= What is expected =
Repeat the data exactly, please.

Saved entries:

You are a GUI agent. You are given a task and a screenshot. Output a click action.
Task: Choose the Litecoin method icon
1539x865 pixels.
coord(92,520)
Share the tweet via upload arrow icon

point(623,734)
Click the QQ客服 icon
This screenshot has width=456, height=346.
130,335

= Task solution =
You are a GUI agent. You are given a task and a screenshot. Output a click action.
Task: Choose the Litecoin method icon
1539x865 pixels.
coord(92,520)
Share the tweet via upload arrow icon

point(623,734)
Click the QQ客服 icon
This screenshot has width=456, height=346.
130,335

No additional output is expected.